The aid agency Care International is calling for an investigation after one of its
workers was shot dead in an ambush in Somalia. A spokesman for the organisation in Nairobi
said that the Shueb Mohamed Hussein, a local employee of Care, was killed on Sunday, when
the car in which he was travelling was ambushed north of the capital, Mogadishu.
Mr Shueb, an engineer, had been on his way to assess some rehabilitation projects.
Despite the presence of an armed escort, the gunmen shot him dead. Two other Care
employees, who were also travelling in the car, managed to escape. Care International
knows that in a country like Somalia - which has neither a central government nor a police
force - it will be difficult to have the kind of investigation which the organisation
wants.
Motive not known
A spokeswoman for the organisation said it was not thought that Mr Shueb was targeted
because he worked for Care. But it is still not known whether he was a victim of random
banditry or was killed as an act of revenge by one clan against another. Whatever the
motive, his death has highlighted once against the dangers for aid workers in Somalia.

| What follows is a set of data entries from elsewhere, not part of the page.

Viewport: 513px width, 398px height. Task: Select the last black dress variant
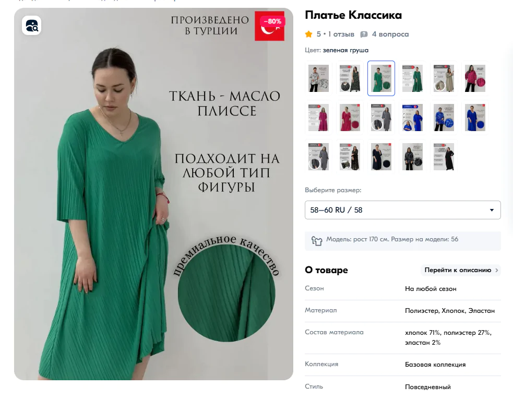[444, 157]
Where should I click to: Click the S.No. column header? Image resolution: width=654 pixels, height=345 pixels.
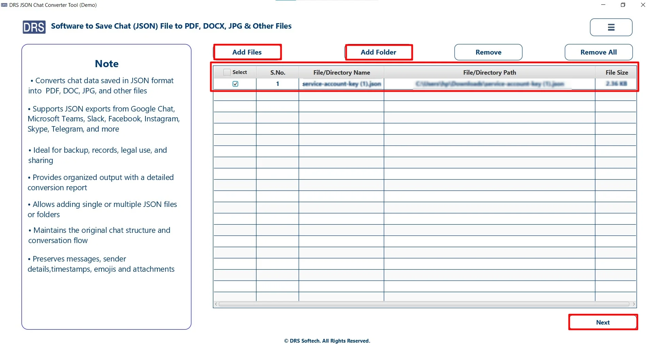tap(277, 72)
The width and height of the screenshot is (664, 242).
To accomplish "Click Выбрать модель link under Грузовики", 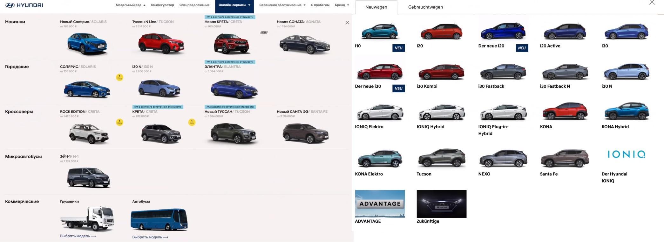I will (78, 236).
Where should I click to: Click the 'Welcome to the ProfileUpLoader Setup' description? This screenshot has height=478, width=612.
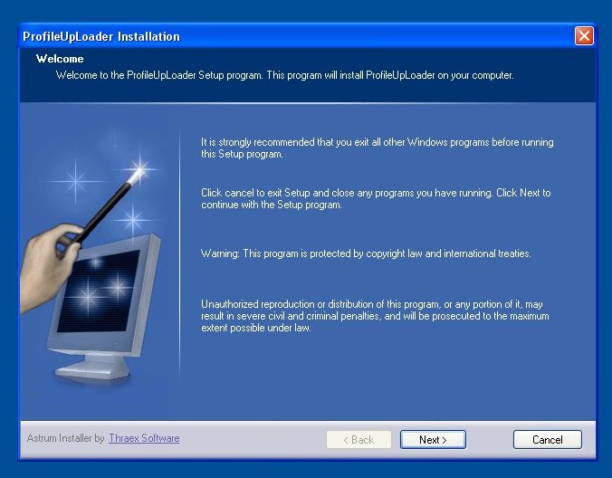[x=284, y=75]
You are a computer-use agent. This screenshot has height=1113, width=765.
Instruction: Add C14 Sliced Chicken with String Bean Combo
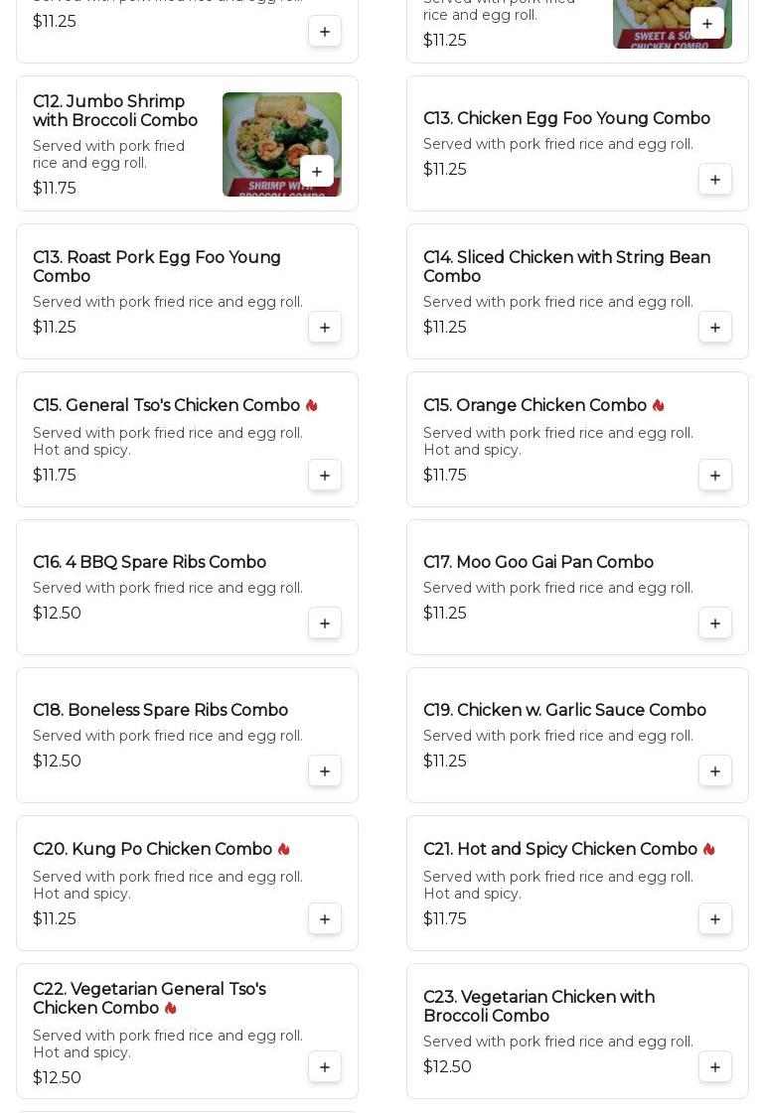point(715,328)
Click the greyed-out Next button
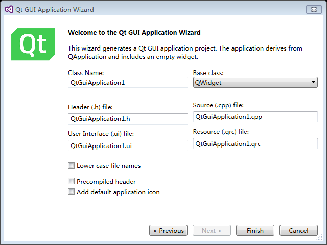 tap(212, 230)
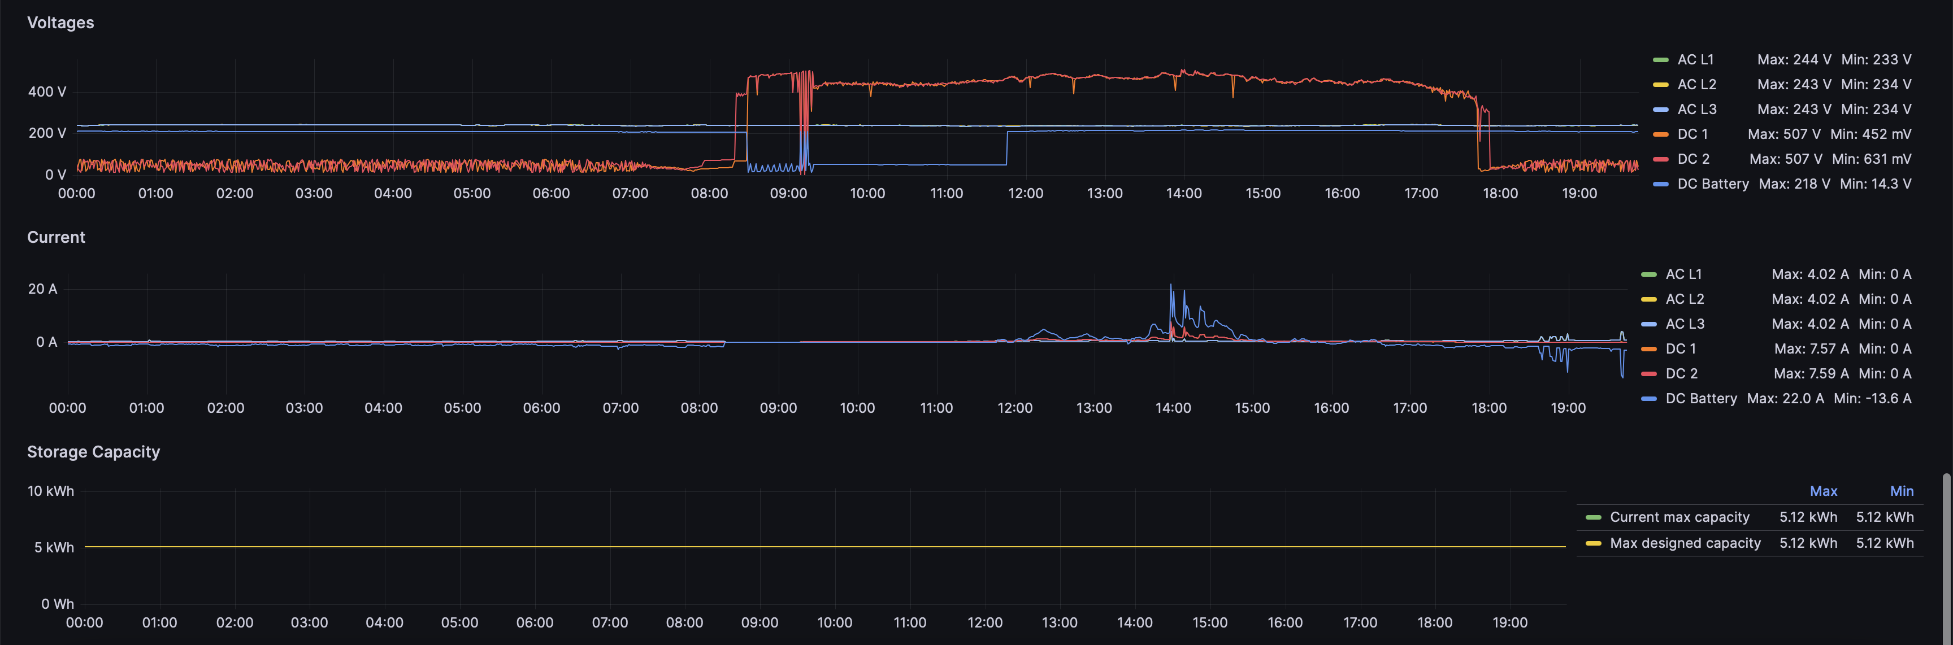Click Max designed capacity yellow swatch
Image resolution: width=1953 pixels, height=645 pixels.
click(x=1593, y=543)
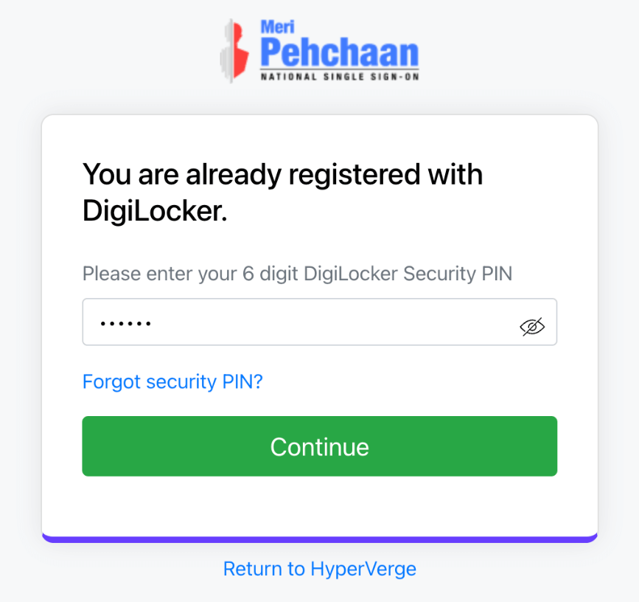
Task: Show the PIN using the crossed-eye icon
Action: (532, 326)
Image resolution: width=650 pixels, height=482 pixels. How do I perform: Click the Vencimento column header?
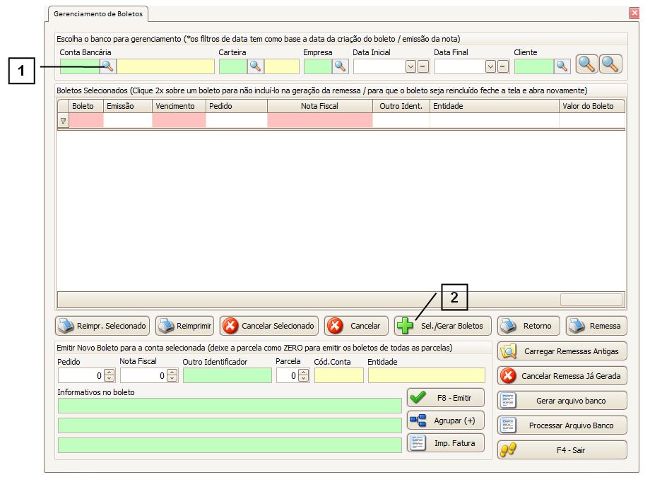point(179,106)
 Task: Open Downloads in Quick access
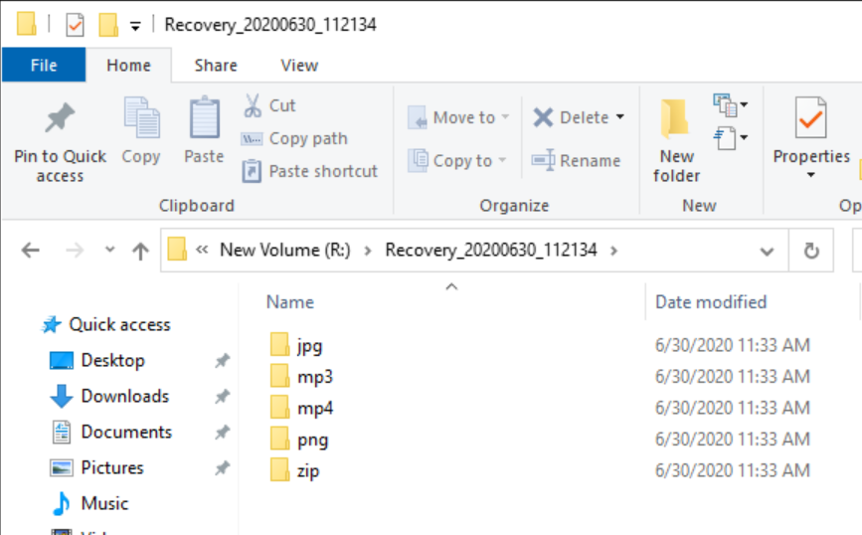(x=124, y=396)
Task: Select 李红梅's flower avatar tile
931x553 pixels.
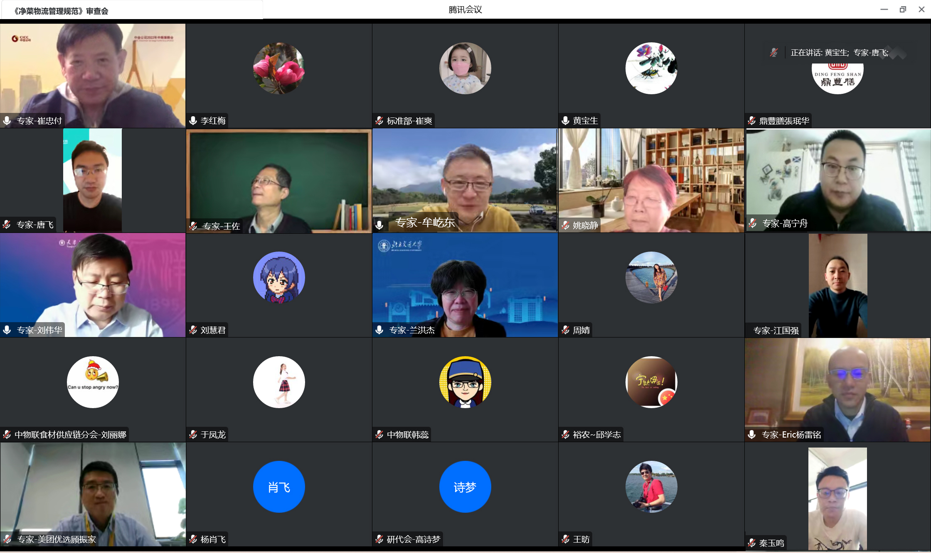Action: 279,69
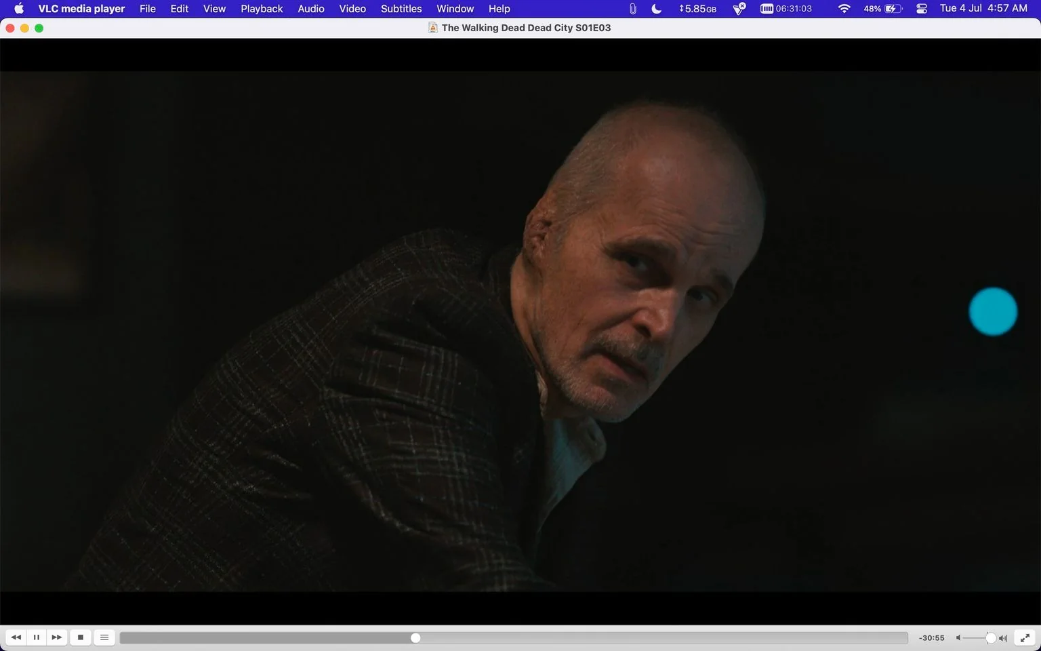Click the fast forward button

pos(57,637)
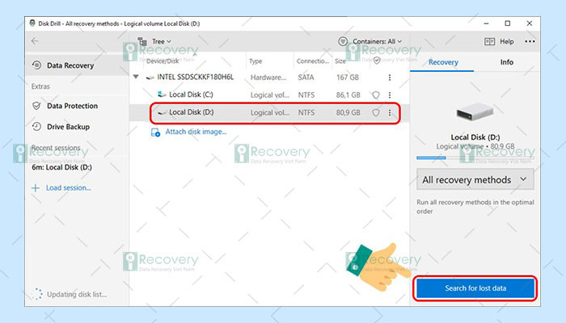
Task: Open recent session 6m: Local Disk (D:)
Action: click(61, 167)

Three months ago, in the same area, a Somali doctor working for the United Nations
children's fund, Unicef, was also killed when his car was ambushed.
Care's country director for Somalia, Scott Faiia, said that aid workers were always
exposed and vulnerable. In the past, when aid workers have been killed, organisations
working in Somalia have sometimes suspended development projects as a mark of protest.
Somalia's civil war has been going on since 1991, but a UN report last year said that
much of the violence now was banditry.